*SELECTED EXCERPT*
☆ ☆ ☆ ☆ ☆ ☆ ☆

By Theresa Fritz Camoriano

 

On June 12, William Brundage, Ph.D., the Commissioner of Kentucky’s Office For The New Economy, spoke in Louisville about the work that is being done to promote high tech business growth in Kentucky.  The details are available at http://www.one-ky.com and include turning Kentucky universities into research powerhouses, developing a federal laboratory in Kentucky (Kentucky being one of the only two states that do not have a federal laboratory), and identifying technology clusters in which Kentucky already has strengths on which it can build, such as life sciences (i.e. artificial heart development and using tobacco plants to produce drugs for treating non-Hodgkins lymphoma and other diseases). 

 

Brundage said the proposed legislation to prevent stem cell research in Kentucky would have been devastating to the growth of high tech industry here, such as work that uses genes to develop cures for many diseases, and he was very glad that legislation did not pass.  He also stressed the importance of introducing students to careers in science, engineering, business, and entrepreneurship and encouraging them to pursue these fields.  In particular, he suggested that it is very important to introduce young people to role models who have already achieved in these fields as a way of inspiring them.

☆ ☆ ☆ ☆ ☆ ☆ ☆

*TASK DESCRIPTION*
Extend the report on William Brundage's Louisville talk about high tech growth in Kentucky with a paragraph that follows on from its final sentence.

*INFORMATION*
☆ ☆ ☆ ☆ ☆ ☆ ☆

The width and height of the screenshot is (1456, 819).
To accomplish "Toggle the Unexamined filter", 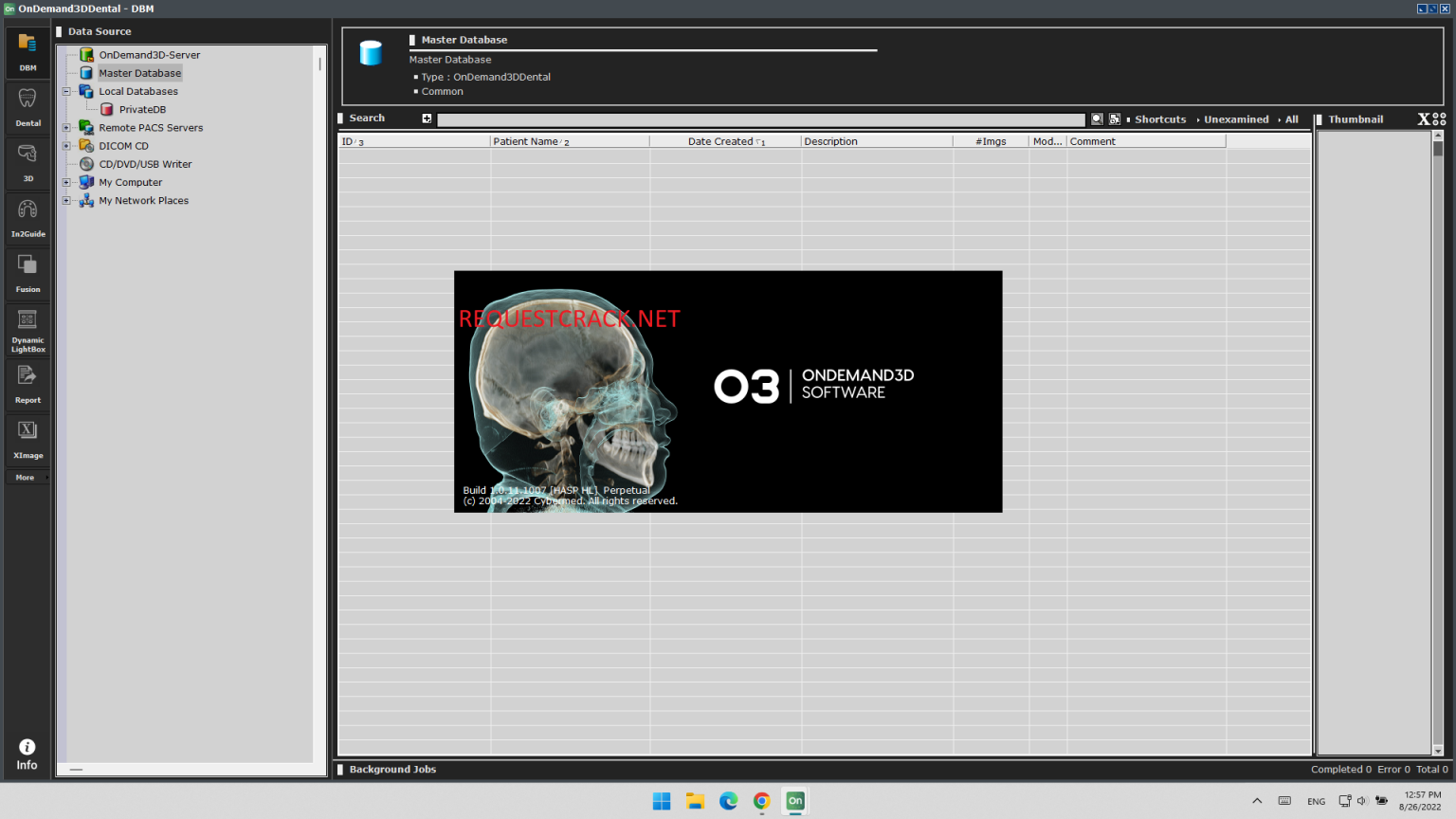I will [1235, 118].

☆ ☆ ☆ ☆ ☆ ☆ ☆

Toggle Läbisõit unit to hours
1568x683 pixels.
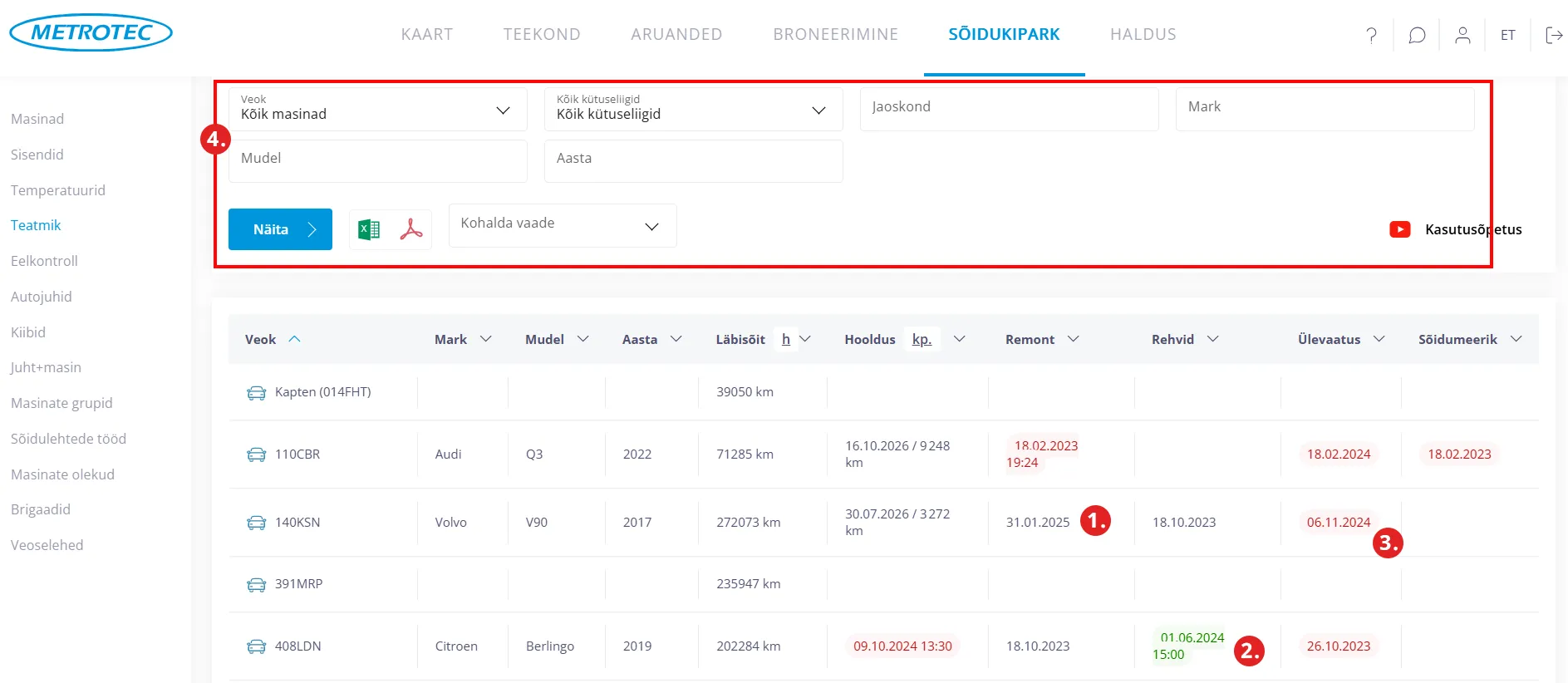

☆ ☆ ☆ ☆ ☆ ☆ ☆

*SOLVED PROBLEM*
 

During the lunch preceding his talk, there was an informal discussion of today’s culture and how it punishes successful people – sending exactly the opposite message of what we should be sending if we want to inspire young people to strive to achieve.  Unfortunately, there is a large segment of our population that seems to delight in attacking and tearing down successful people.  From those who applaud the legal attacks on successful entrepreneurs like Bill Gates and Martha Stewart, to those who promote class warfare (tax cuts for the rich), to those who rewrite history in order to convert real heroes into villains, we are evolving into a culture of envy and destruction rather than a culture that inspires hard work, creativity, growth, and entrepreneurship.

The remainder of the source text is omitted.